You can also download the Aspire news app, created by Robin McGraw (Dr. Phil’s wife). It can help you plan a safe exit from an abusive situation, and is disguised as a simple news app.
Natasha of Unjunkiefied
A much-needed post that needed to be written. I’m Natasha from the sober living blog, Unjunkiefied. This topic hits close to home bc while I’ve never had a significant other that was abusive. My mother has always been an abusive relationship (even though she denies that things were ever bad and life was perfect ) So I was the child who suffered from both physical and emotional abuse. Not that I blame my past addiction on anyone but myself. Yet the drugs did help me escape the chaos of what I dealt with at home.
Personally, I feel as if emotional + mental abuse is much worse than physical abuse. Actually, I have suffered from two stepfather’s who took on every single abusive role that you mentioned above.
Thank you for sharing. I am pinning this and sharing on my site’s fb page. 🙂 Keep up the outstanding blogging!
Thank you for sharing your story. Abuse can mess up your brain and addictions are really common for those who have suffered abuse.
I recognize a number of these in my last relationship: he exhibited some Drill Sergeant, Sensitive, Player, with a little Rambo (He never hit me, but I’m pretty sure it would have happened eventually if I hadn’t left) and Victim on the side.

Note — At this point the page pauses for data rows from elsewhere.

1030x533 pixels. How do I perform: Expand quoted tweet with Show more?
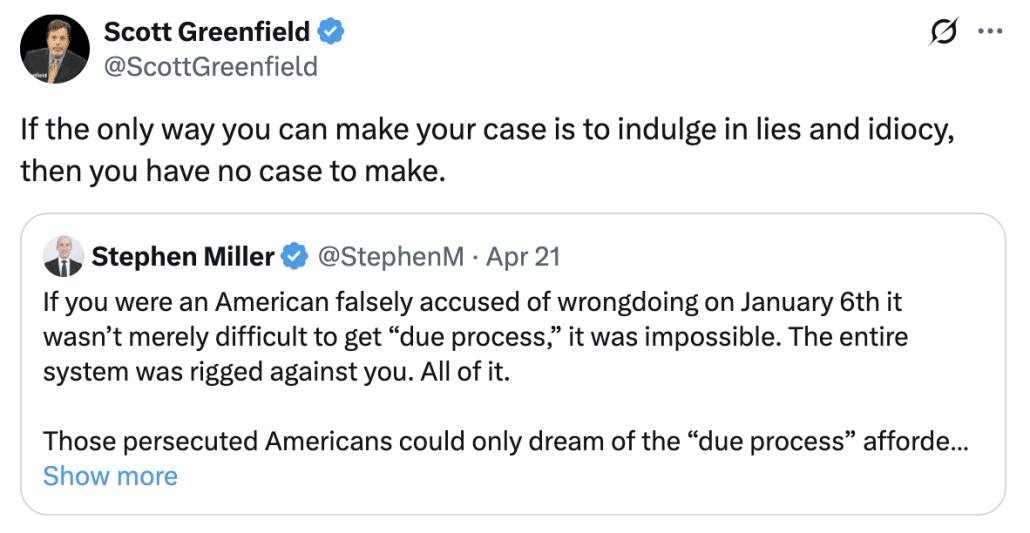coord(110,476)
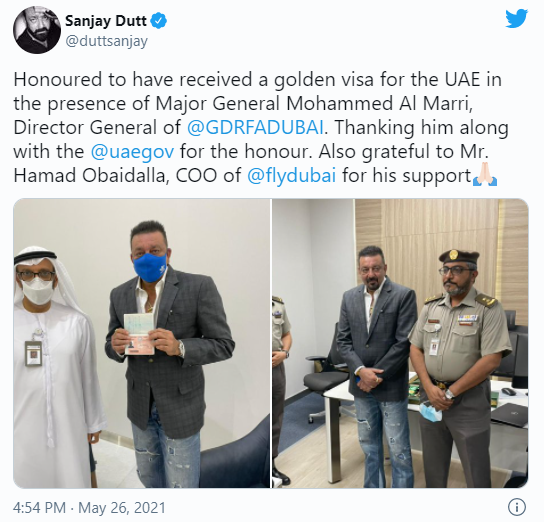544x522 pixels.
Task: Click the ID badge on white robe
Action: [33, 353]
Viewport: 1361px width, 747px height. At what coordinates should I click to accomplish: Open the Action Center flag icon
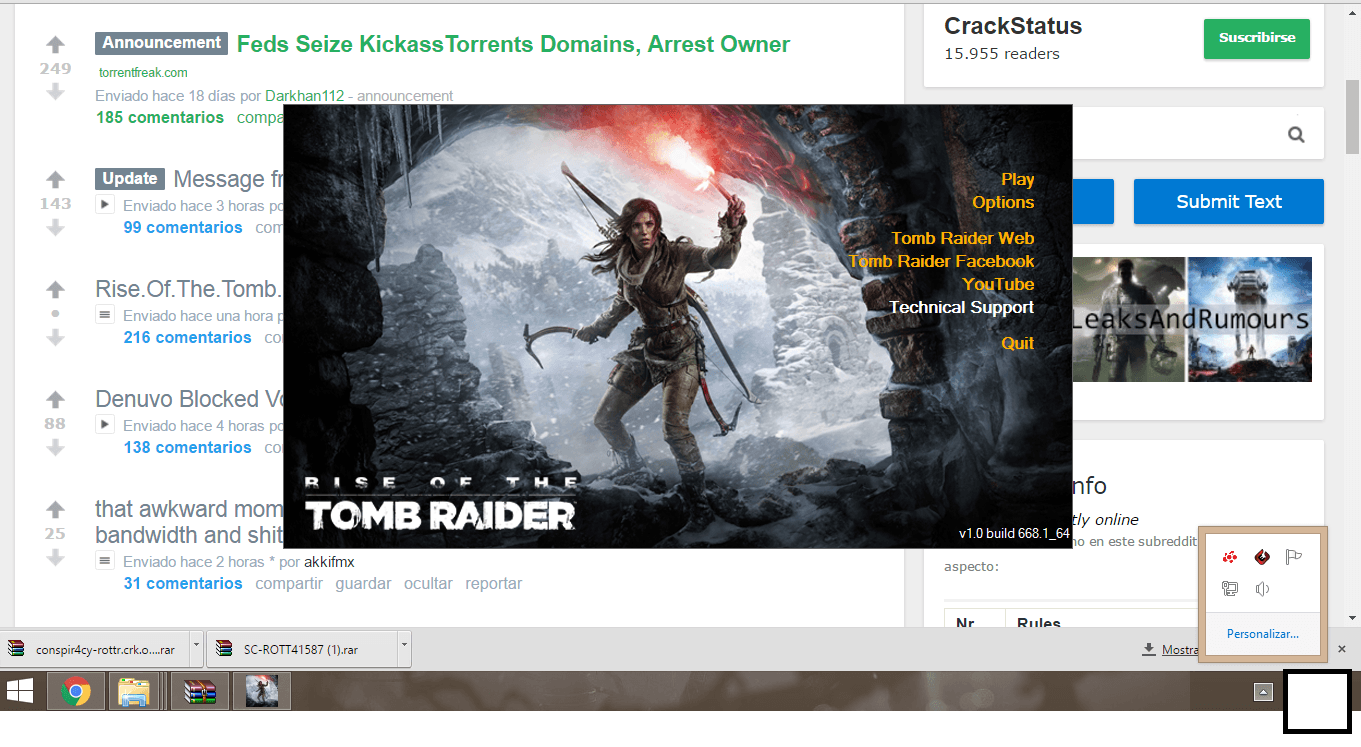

Even the Terrorist showed up- for our breakup.
He got upset and insecure when I would talk to other men (even in business or work contexts). He would claim that his desire to know where I was was b/c he “loved” me more than anyone else had loved me. He called himself the “alpha dog” and that nobody ever told him what to do. He told me that he didn’t want me to ever be disrespected (even though he was the worst to violate that). He would regularly picked fights and accused me of cheating… and threatened to leave (including veiled threats to kill himself or his ex or her mother)
He actually ran a variation of the Player- fast to initiate intimacy, even lock down and call it exclusive. Little did I know that it was only exclusive for me. He cheated on the sly from the very beginning, even trying to chat up a couple of my close friends. When I found out about the cheating and broke things off with him, he made excuses- that he was hedging his bets in case I chose to leave (He’d rather initiate a new relationship than nurture the one he already had?)
But the Terrorist was what really came out when I left- When I went no-contact, he didn’t. So I took screenshots and forwarded all of them to the police. He ended up getting arrested and ultimately was sentenced to 2 and a half years for felony harassment (felony stalking and felony extortion were dropped as part of his plea bargain).
Wow, that is all so intense! Good for you sticking up for yourself, having boundaries, and holding him accountable for his actions.